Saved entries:
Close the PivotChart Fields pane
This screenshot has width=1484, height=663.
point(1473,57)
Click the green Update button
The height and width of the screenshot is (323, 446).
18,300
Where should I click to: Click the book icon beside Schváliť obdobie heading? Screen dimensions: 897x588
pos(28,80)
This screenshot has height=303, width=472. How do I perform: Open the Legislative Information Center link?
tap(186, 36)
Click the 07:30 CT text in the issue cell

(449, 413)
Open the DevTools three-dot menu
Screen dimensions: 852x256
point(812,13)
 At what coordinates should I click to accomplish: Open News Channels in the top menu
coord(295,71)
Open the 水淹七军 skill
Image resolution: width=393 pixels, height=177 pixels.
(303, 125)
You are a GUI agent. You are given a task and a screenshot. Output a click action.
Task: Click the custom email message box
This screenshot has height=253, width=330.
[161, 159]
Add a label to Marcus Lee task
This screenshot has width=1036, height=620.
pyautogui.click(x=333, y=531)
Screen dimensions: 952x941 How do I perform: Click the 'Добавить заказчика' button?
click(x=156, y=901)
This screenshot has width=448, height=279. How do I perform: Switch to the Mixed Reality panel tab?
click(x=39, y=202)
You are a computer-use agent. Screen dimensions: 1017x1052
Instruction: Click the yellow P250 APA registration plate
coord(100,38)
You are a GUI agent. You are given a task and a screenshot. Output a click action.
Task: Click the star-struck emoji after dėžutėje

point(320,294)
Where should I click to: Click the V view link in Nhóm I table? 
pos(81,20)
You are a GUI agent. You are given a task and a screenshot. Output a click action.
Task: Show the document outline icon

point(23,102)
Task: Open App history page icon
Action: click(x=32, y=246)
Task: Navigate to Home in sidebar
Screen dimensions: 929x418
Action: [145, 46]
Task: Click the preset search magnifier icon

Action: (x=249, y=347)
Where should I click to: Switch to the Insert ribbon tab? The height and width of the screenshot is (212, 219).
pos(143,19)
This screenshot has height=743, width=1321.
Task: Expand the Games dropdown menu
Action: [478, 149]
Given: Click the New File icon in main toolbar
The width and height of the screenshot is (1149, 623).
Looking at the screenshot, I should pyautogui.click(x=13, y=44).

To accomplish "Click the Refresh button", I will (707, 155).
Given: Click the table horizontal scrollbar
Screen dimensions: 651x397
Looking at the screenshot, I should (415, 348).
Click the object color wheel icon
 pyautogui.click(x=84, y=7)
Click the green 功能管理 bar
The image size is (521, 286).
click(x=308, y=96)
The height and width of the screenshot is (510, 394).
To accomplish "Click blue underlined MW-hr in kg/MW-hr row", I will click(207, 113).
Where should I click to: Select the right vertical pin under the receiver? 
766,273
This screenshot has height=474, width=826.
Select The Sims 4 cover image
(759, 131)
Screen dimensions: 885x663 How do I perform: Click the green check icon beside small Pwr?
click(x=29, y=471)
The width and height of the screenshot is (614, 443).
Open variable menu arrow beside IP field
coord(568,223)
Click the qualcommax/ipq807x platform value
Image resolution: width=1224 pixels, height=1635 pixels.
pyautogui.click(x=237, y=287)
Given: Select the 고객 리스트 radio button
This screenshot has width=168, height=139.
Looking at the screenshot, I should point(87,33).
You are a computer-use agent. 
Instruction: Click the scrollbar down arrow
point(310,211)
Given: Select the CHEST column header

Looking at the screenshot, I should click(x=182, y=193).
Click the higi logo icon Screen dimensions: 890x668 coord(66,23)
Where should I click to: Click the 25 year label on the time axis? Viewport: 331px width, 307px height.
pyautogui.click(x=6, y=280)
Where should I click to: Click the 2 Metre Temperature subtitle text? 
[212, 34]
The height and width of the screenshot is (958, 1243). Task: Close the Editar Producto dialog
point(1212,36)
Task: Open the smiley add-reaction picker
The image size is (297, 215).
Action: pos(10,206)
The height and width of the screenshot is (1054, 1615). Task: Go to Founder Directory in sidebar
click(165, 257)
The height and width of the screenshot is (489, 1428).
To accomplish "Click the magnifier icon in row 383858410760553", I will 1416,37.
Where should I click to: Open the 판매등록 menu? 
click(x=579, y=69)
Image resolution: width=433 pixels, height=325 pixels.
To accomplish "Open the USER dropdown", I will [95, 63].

Assignment -> Please repeat each line above exactly.

Reply to the task ->
Close the PivotChart Fields pane
This screenshot has width=1484, height=663.
point(1473,57)
Click the green Update button
The height and width of the screenshot is (323, 446).
18,300
Where should I click to: Click the book icon beside Schváliť obdobie heading? Screen dimensions: 897x588
pos(28,80)
This screenshot has height=303, width=472. How do I perform: Open the Legislative Information Center link?
tap(186, 36)
Click the 07:30 CT text in the issue cell

(449, 413)
Open the DevTools three-dot menu
Screen dimensions: 852x256
point(812,13)
 At what coordinates should I click to accomplish: Open News Channels in the top menu
coord(295,71)
Open the 水淹七军 skill
Image resolution: width=393 pixels, height=177 pixels.
(303, 125)
You are a GUI agent. You are given a task and a screenshot. Output a click action.
Task: Click the custom email message box
This screenshot has height=253, width=330.
[161, 159]
Add a label to Marcus Lee task
This screenshot has width=1036, height=620.
pyautogui.click(x=333, y=531)
Screen dimensions: 952x941 How do I perform: Click the 'Добавить заказчика' button?
click(x=156, y=901)
This screenshot has width=448, height=279. How do I perform: Switch to the Mixed Reality panel tab?
click(x=39, y=202)
You are a computer-use agent. Screen dimensions: 1017x1052
Instruction: Click the yellow P250 APA registration plate
coord(100,38)
You are a GUI agent. You are given a task and a screenshot. Output a click action.
Task: Click the star-struck emoji after dėžutėje

point(320,294)
Where should I click to: Click the V view link in Nhóm I table? 
pos(81,20)
You are a GUI agent. You are given a task and a screenshot. Output a click action.
Task: Show the document outline icon

point(23,102)
Task: Open App history page icon
Action: click(x=32, y=246)
Task: Navigate to Home in sidebar
Screen dimensions: 929x418
Action: [145, 46]
Task: Click the preset search magnifier icon

Action: (x=249, y=347)
Where should I click to: Switch to the Insert ribbon tab? The height and width of the screenshot is (212, 219).
pos(143,19)
This screenshot has height=743, width=1321.
Task: Expand the Games dropdown menu
Action: [478, 149]
Given: Click the New File icon in main toolbar
The width and height of the screenshot is (1149, 623).
Looking at the screenshot, I should pyautogui.click(x=13, y=44).

To accomplish "Click the Refresh button", I will (707, 155).
Given: Click the table horizontal scrollbar
Screen dimensions: 651x397
Looking at the screenshot, I should (415, 348).
Click the object color wheel icon
 pyautogui.click(x=84, y=7)
Click the green 功能管理 bar
The image size is (521, 286).
click(x=308, y=96)
The height and width of the screenshot is (510, 394).
To accomplish "Click blue underlined MW-hr in kg/MW-hr row", I will click(207, 113).
Where should I click to: Select the right vertical pin under the receiver? 
766,273
This screenshot has height=474, width=826.
Select The Sims 4 cover image
(759, 131)
Screen dimensions: 885x663 How do I perform: Click the green check icon beside small Pwr?
click(x=29, y=471)
The width and height of the screenshot is (614, 443).
Open variable menu arrow beside IP field
coord(568,223)
Click the qualcommax/ipq807x platform value
Image resolution: width=1224 pixels, height=1635 pixels.
pyautogui.click(x=237, y=287)
Given: Select the 고객 리스트 radio button
This screenshot has width=168, height=139.
Looking at the screenshot, I should point(87,33).
You are a computer-use agent. 
Instruction: Click the scrollbar down arrow
point(310,211)
Given: Select the CHEST column header

Looking at the screenshot, I should click(x=182, y=193).
Click the higi logo icon Screen dimensions: 890x668 coord(66,23)
Where should I click to: Click the 25 year label on the time axis? Viewport: 331px width, 307px height.
pyautogui.click(x=6, y=280)
Where should I click to: Click the 2 Metre Temperature subtitle text? 
[212, 34]
The height and width of the screenshot is (958, 1243). Task: Close the Editar Producto dialog
point(1212,36)
Task: Open the smiley add-reaction picker
The image size is (297, 215).
Action: pos(10,206)
The height and width of the screenshot is (1054, 1615). Task: Go to Founder Directory in sidebar
click(165, 257)
The height and width of the screenshot is (489, 1428).
To accomplish "Click the magnifier icon in row 383858410760553", I will 1416,37.
Where should I click to: Open the 판매등록 menu? 
click(x=579, y=69)
Image resolution: width=433 pixels, height=325 pixels.
To accomplish "Open the USER dropdown", I will [95, 63].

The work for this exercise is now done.